Exercise instructions. Scan the records for the string "dropdown"; copy each line where it occurs.

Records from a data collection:

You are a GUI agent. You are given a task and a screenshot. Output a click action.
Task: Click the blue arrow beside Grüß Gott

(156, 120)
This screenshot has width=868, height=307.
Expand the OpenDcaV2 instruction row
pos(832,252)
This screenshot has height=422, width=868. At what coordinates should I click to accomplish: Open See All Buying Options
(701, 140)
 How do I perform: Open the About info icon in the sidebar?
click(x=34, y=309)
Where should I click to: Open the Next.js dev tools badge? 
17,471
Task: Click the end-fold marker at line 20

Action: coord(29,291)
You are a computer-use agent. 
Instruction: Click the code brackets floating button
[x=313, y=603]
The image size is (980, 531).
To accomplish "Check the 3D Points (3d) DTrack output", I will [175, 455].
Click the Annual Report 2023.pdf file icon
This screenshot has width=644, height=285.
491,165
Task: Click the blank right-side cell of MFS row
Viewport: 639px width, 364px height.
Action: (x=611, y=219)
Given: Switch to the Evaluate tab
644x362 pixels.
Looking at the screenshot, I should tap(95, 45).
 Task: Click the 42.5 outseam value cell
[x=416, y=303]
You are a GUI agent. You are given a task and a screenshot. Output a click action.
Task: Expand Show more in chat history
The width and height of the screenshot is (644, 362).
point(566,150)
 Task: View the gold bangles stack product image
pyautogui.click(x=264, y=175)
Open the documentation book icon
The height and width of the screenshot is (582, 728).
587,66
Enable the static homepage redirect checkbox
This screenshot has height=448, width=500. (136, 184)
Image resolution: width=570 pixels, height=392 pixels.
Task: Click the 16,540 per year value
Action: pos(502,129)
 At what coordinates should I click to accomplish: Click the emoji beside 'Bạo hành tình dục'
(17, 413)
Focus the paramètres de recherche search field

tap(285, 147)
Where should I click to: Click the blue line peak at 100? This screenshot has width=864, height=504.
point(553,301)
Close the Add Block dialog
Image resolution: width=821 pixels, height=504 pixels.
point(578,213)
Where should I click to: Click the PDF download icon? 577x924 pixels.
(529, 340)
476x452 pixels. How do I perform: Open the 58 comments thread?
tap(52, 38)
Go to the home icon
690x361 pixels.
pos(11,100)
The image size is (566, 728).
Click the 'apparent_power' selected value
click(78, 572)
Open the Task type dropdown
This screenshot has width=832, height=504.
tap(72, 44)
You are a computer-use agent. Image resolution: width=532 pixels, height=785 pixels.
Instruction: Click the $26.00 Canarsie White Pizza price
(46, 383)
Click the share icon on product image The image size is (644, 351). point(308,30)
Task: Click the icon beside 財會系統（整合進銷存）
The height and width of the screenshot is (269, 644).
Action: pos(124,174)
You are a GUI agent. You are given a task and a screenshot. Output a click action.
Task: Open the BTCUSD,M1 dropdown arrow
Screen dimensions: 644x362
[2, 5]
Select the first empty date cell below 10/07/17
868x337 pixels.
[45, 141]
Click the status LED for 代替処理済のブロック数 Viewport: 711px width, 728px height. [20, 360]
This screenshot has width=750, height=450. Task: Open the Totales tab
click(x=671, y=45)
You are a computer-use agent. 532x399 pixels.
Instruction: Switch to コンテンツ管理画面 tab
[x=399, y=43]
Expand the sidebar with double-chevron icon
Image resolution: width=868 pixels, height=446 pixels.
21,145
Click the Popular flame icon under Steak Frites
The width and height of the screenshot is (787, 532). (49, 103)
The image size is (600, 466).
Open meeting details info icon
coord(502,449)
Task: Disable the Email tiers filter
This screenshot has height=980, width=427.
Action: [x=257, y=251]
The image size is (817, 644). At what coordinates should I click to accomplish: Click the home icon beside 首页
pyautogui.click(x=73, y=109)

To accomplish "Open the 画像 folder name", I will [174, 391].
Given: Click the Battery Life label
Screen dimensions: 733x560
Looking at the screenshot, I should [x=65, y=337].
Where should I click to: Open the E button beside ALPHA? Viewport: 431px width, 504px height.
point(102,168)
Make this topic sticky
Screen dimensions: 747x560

Solution below.
Open the Task type dropdown
Task: Open the BTCUSD,M1 dropdown arrow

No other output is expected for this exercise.